Throughout the gig Neil Young sounds about a confident as he could be. He was riding the highest wave of his popularity with ‘Harvest’ being released two years before. The lack of ‘Harvest’ tracks is interesting, instead opting to play new songs from ‘On The Beach’ and the unreleased ‘Tonight’s The Night’, ‘Zuma’ and ‘Long May You Run’ is remarkable. The contempt Young has for his fans by not playing the ‘hits’ and something new should be commended. It’s almost like once he’s released something he’s on to the next album and wants to share these songs instead of the ones that made him a household name. This is why I get a kick out ‘Citizen Kane Jr. Blues 1974 (Live At The Bottom Line)’.

As usual around this time, Neil Young’s links are insightful and funny. Before ‘Long May You Run’ he says “this a song about my car”. “I bought a bus today. Can’t stand those airplanes,” he says. “Sell tickets!” an audience member shouts. “It’s a big bus,” he replies. When the chorus kicks in the audience gets the joke and laughs. There are two reasons for this laugh. One, it’s a pretty funny joke. Writing such a tender song about a car is funny. The Beach Boys verse gets a laugh and mini-round of applause. Secondly he wouldn’t release ‘Long May You Run’ for another two years, until the 1976 album with Stephen Stills. This is the first time the audience have probably heard this song. And this is the wonder of the album. You are almost listening for the audience’s reactions more than the songs themselves.

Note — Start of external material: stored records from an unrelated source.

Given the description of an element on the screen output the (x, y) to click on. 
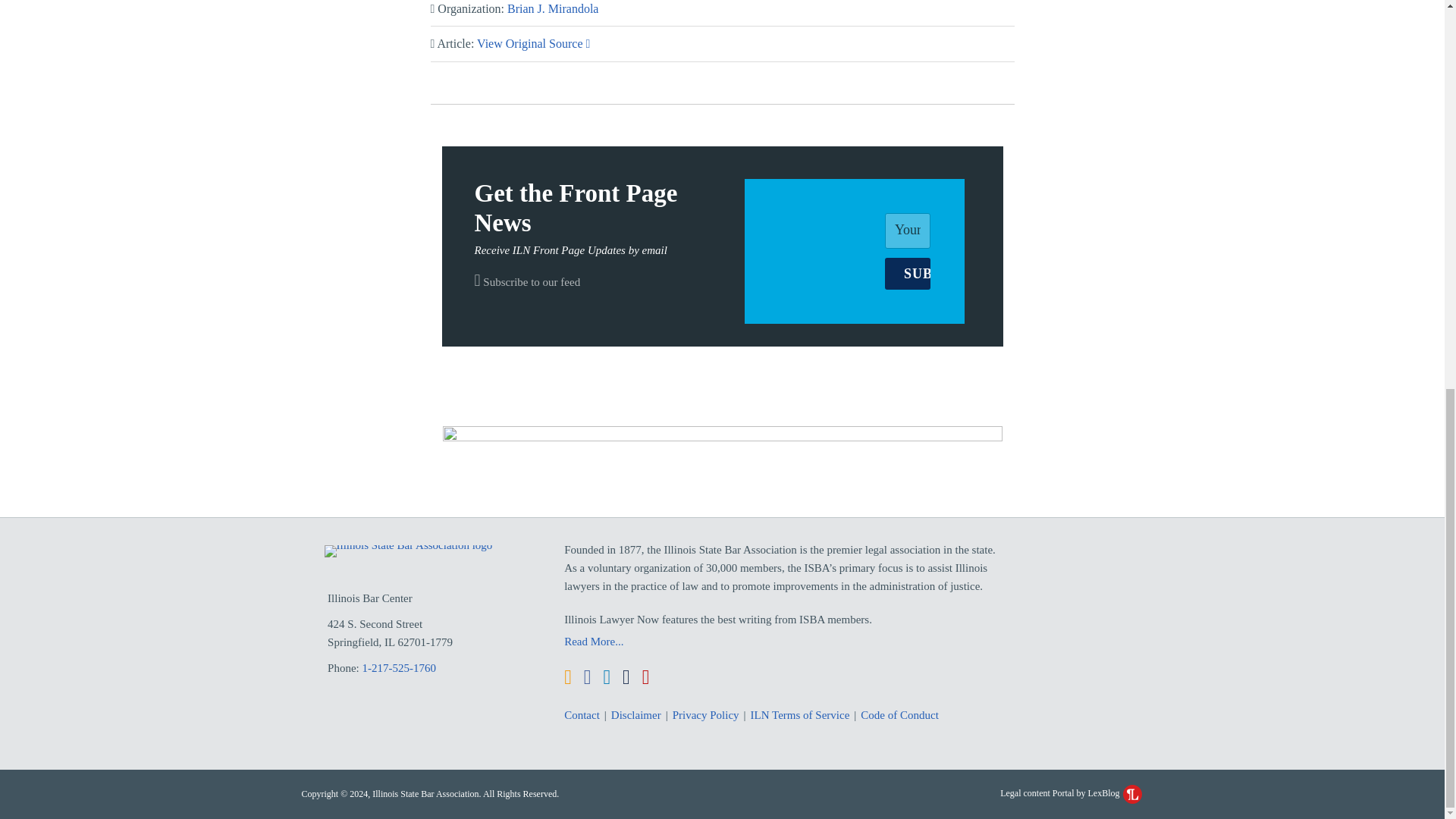
Disclaimer (636, 714)
Privacy Policy (705, 714)
Code of Conduct (899, 714)
SUBSCRIBE (907, 273)
ILN Terms of Service (800, 714)
1-217-525-1760 (399, 667)
Contact (581, 714)
Subscribe to our feed (527, 282)
View Original Source (533, 42)
Read More... (786, 641)
SUBSCRIBE (907, 273)
LexBlog Logo (1131, 793)
Brian J. Mirandola (552, 8)
Given the description of an element on the screen output the (x, y) to click on. 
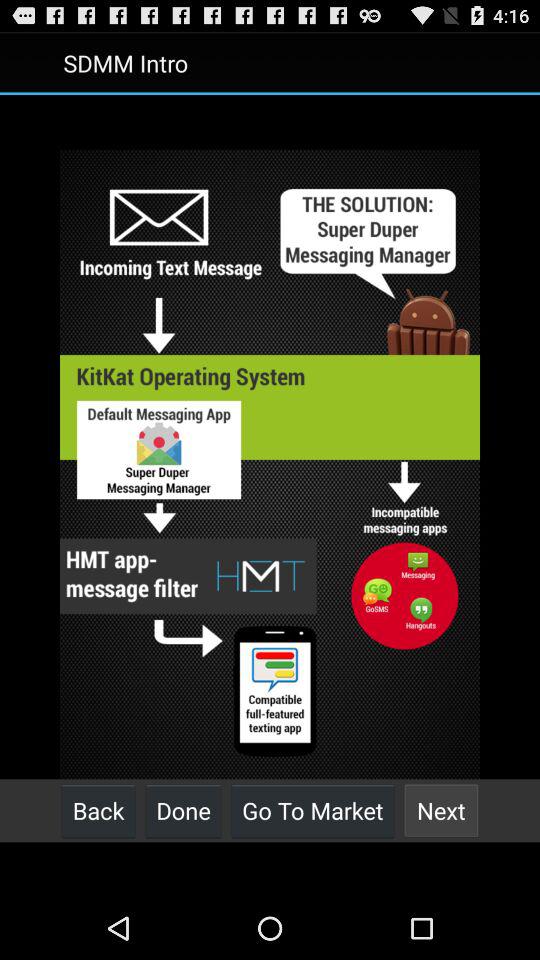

When listening to ‘Citizen Kane Jr. Blues 1974 (Live At The Bottom Line)’ you realise that it doesn’t sound like Neil Young’s recent live album. It has more of the feel of a bootleg as the sound quality is fuzzy. At one point you can hear the squeaky door to the venue open. There are coughs in the background and if you have the album loud enough you can hear the audience members talking. It works really well when you consider that The Bottom Line is a 400 capacity venue. The back row is probably a few feet away from Young and his microphone. All this gives the album a feel that other live albums don’t really have. At first the drop in sound quality felt like a problem, but on repeat listens it’s the album’s strongest point. You feel like you are in the audience. Trying not to be that person who moves their chair during an acoustic gigs despite a leg cramp.

The lack of pristine sound quality also gives the songs something they might have otherwise lost. They, and Neil Young himself, sound more vulnerable. I’ve never heard ‘Ambulance Blues’ sound so urgent. Which, considering some of the other songs, is very impressive.